I was floored. This little old lady is cussing at me as the fucking plane is bouncing around like Barney Rubble in that damn stone car, and she’s talking bad about my mamma. So get this, I smack her. I smack the old lady in the face, like in a cartoon or something, wham-bam, old lady cheeks flopping in the wind like the jowls of a dog. Her red lipstick all over me, like I’m bleeding, and just then the plane dips. Mid-follow-through she grabs my arm, and I hold her hand, and we scream like two kids on a roller coaster, except this mother fucker ain’t on the tracks. I can almost picture the snapshot of us at that moment. You know, like the ones they post up after a coaster ride from the big hill with everyone’s hands in the air, hair on end, mouth open, like they might still be screaming. My picture would be me with this little old lady, her face all smeared with lollipop-colored lipstick, screaming so loud that I can’t hear anything. And then, like the captain suddenly finished up with a blow job, the plane levels out. Can you believe it? Levels out smooth as liquor spilling out across the bar. And this old lady turns to me and says, You’re gonna wish you died son, smacking an old lady. You’re gonna wish you died. I’m gonna tell everyone.

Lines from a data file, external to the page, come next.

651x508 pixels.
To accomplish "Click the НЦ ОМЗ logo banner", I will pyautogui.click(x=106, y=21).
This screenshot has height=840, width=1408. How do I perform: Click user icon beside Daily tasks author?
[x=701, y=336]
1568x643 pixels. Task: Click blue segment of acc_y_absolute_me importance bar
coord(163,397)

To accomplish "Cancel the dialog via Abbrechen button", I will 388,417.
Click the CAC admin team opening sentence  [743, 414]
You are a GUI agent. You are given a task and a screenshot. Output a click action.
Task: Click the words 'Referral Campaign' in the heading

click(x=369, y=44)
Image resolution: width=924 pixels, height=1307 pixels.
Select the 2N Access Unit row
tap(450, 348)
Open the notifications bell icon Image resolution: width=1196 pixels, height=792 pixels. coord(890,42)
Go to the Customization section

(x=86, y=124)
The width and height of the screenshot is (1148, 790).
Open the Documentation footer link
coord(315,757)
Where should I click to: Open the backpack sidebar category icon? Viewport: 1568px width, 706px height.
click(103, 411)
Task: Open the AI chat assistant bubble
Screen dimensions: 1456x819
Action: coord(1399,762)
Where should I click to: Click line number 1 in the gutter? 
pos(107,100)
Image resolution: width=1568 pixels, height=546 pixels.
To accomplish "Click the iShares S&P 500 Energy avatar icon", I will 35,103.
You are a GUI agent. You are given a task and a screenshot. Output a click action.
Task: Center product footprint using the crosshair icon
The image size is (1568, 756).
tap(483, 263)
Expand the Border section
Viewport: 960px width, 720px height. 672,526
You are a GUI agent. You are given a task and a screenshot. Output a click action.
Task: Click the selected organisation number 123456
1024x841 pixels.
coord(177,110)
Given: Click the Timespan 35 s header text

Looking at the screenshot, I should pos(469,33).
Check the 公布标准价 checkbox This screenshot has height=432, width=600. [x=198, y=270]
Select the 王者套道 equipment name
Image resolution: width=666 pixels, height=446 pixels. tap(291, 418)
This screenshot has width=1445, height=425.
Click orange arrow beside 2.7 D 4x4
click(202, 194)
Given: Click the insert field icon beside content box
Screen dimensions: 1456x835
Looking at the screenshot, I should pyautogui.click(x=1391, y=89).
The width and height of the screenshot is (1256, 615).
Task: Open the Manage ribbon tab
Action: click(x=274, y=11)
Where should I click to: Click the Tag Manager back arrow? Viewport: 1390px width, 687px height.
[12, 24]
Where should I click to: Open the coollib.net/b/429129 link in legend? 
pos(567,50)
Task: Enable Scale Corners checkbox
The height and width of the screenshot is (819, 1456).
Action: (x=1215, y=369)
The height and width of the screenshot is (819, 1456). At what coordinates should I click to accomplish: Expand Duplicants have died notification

And she does. Gets off the plane and starts calling people. Turns out her grandson works for one of those late-night talk show things and, get this, she ends up as a guest, telling everyone I smacked her for no fucking good reason. She sits there all grandma-like, wrinkled hands folded in her goddamn lap, acting like she didn’t say nothin’ about my mamma. Well, of course, my mamma gets a hold of this and calls me up. She says, Junior, please tell me you didn’t smack that sweet old lady. And I tell her, Dammit Mamma, she was talking bad about you. But Mamma isn’t listening, she’s praying. I can hear her, Oh, Jesus forgive my boy, and here all I was trying to do was to get God to give me a good nod if the plane went down. Go figure. So I say, Mamma, you better quit that, I’m all squared up with God. She stops praying and says real loud, Junior, you ain’t never gonna be squared up with God. And all I want to do is smack her. Just like that.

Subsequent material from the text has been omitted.